Business insiders were shocked when David Macdonald, an economist with the Canadian Center for Policy Alternatives, revealed that the Big Banks got nearly $114 billion in secret bailout support after the 2008-2009 financial crisis.
The story, which was quite technical, got major attention from specialists. However, since the process provided poor sound bites, mainstream media quickly moved on.
The issue died long before the 2015 election.
Today, it’s thus hardly a surprise that global experts such as the International Monetary Fund now laud the resilience of Canada’s banks.
Yet few of those experts saw the previous crisis coming. With another election scheduled this fall, it makes sense to ask whether Canadians should bail out the big banks again should another crisis come.

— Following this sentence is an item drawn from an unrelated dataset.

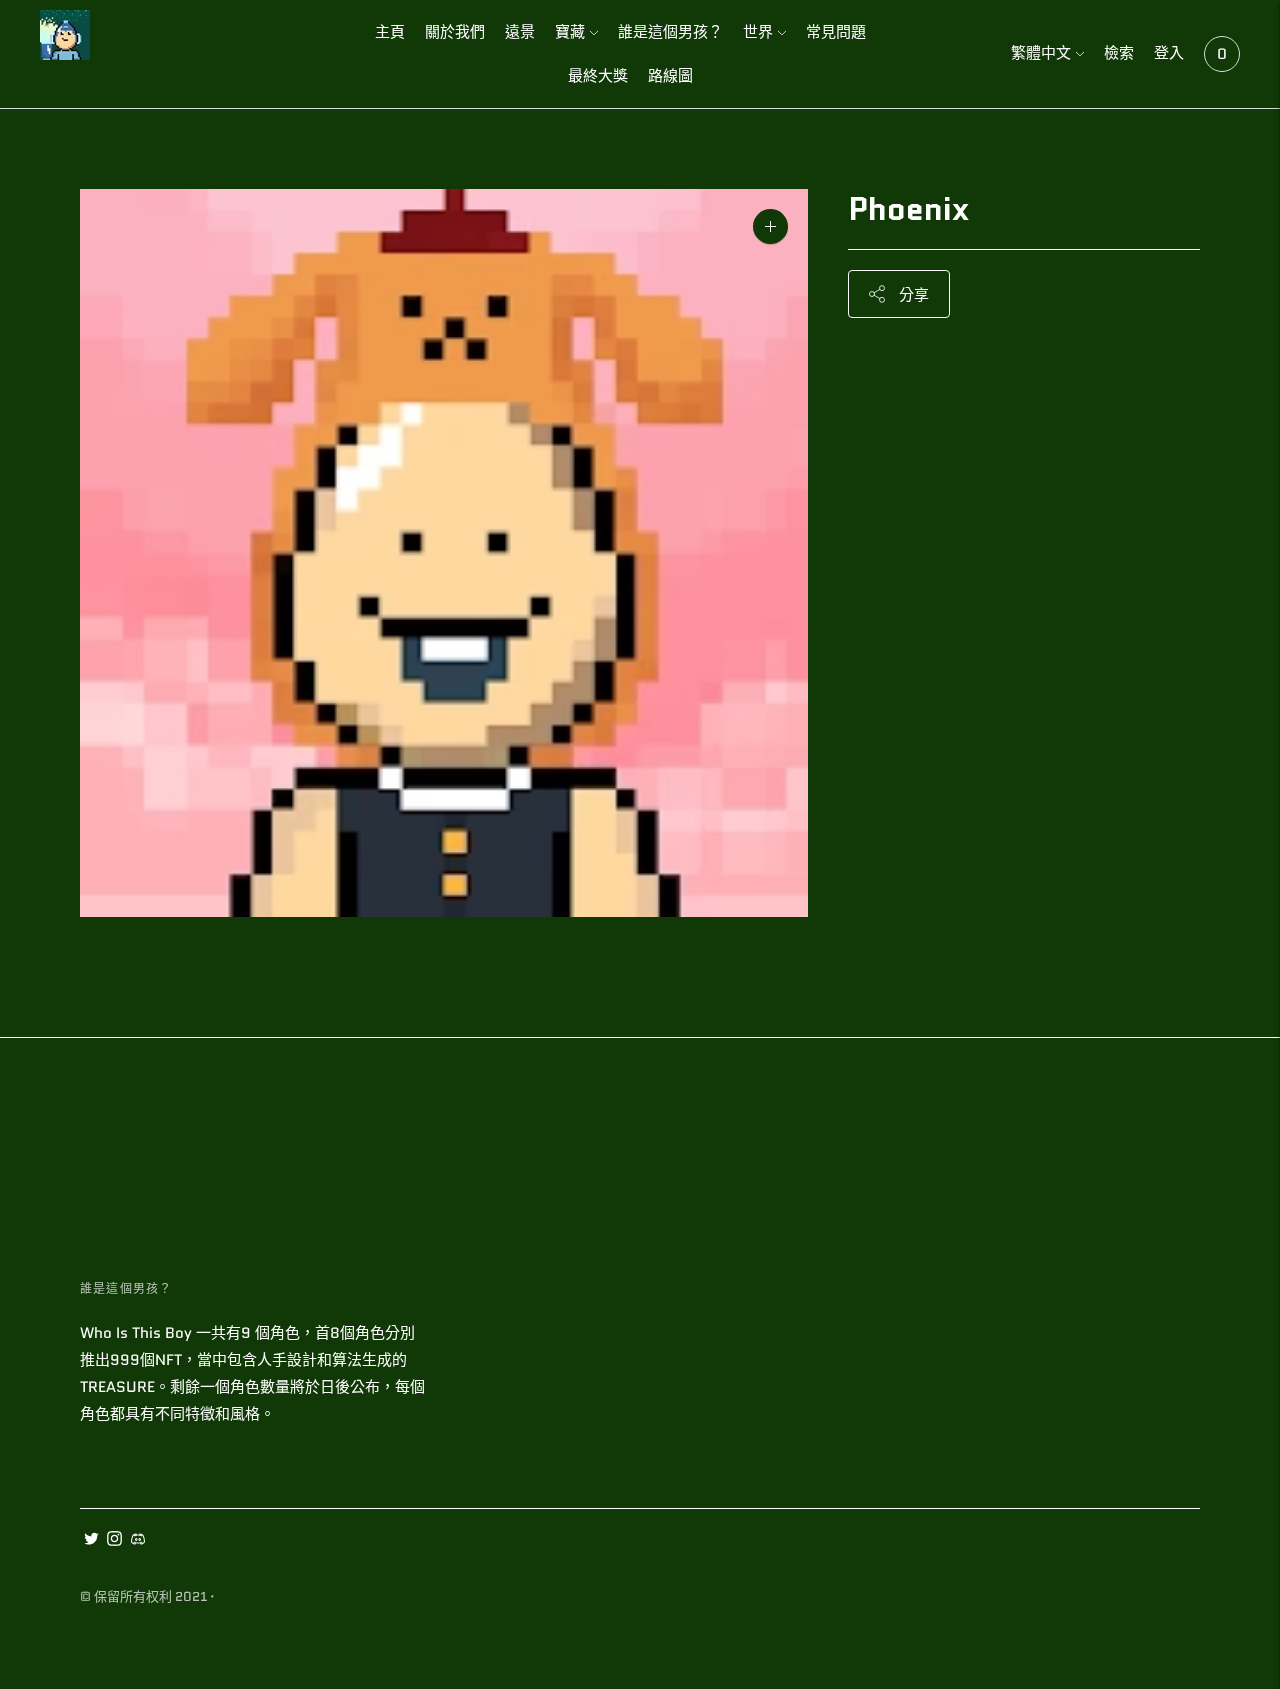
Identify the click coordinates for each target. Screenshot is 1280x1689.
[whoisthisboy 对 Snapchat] (137, 1541)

“One of the biggest challenges is that we still can’t confirm which banks got what money from which sources,” says Macdonald, who estimates that RBC, Scotiabank, TD, CIBC, and BMO got an average of $22 billion each. “It’s also not at all clear whether some of the banks actually needed the cash.”
Further complicating the question is the fact that Canada’s banking system already benefits from a vast range of subsidies.
The fractional reserve system: should banks be allowed to “print” money?
The most blatant subsidy that Canadian banks benefit from is their collective ability to leverage a complicated zero reserve system to “create money” via interbank borrowing and to thus benefit from interest free loans.
John Kenneth Galbraith once said that the process through which banks operate “repels the mind.”
It’s stunningly complex, and even many sector professionals themselves don’t understand it. Ask a bank teller or public relations official and all you will get is a blank look.
But the guys pulling the strings know. That’s how they get away with it.
Banning competition facilitates price gouging
The second implicit subsidy that Canada’s banks get is protection from competition. This enables them to gouge consumers by charging higher prices on almost all their services.
Private citizens, for example, are banned from starting their own banks, as is foreign competition.
Bitcoin, other cryptocurrencies and payments systems are locked out, or they are loaded with so many regulations that they cannot operate effectively.
This enables the big banks to run a quasi oligopoly. The result is that bank credit card interest rates often exceed 20%. Transferring $300 from London, New Delhi, or New York to Canada costs more than $20.
Interest rate subsidies caused by tacit bailout promise
Although most Canadians remain unaware of the fact that the Big Banks were bailed out during that last financial crisis, insiders and bank executives themselves know.
For example, Macdonald quotes then-TD Bank CEO Edmund Clark as telling investors: “What are the chances that TD Bank is not going to be bailed out if we do something stupid?”
This implicit guarantee that bank CEOs will keep their jobs and their bonuses, no matter how they act, enables them to borrow and lend at maximum capacity to just about anyone who has a pulse.
This creates vast short-term profits for the banks, with bailout subsidies that will be required later, financed by taxpayers.
Do banks deserve another bailout?
One good way to reassert controls would be to re-establish a gold standard, to deregulate financial markets, and allow the losers to fail.
That said, the question about whether Canadian banks should be bailed out is far more complicated than it appears.
While gold investors are justifiably leery, Canadians love their big banks.
The RBC, CIBC, BMO, Scotiabank, and TD are swimming in cash, much of it from loyal customers who haveracked up $6.4 trillion in system debts.
Canadian governments, businesses, and consumers are not just addicted to debt, they are addicted toincreases in debt.
If credit ever stopped growing for any length of time, the economy would simply implode.
Allowing Canadians banks to fail would be like putting a drug addict’s dealer in prison.
We know it’s the right thing to do. We know it needs to be done. We also know that the sooner it’s done the better. But it wouldn’t be easy.
“Unfortunately the veil of secrecy is obscuring an obvious reality,” says Macdonald. “Canada’s banks are too big to fail.”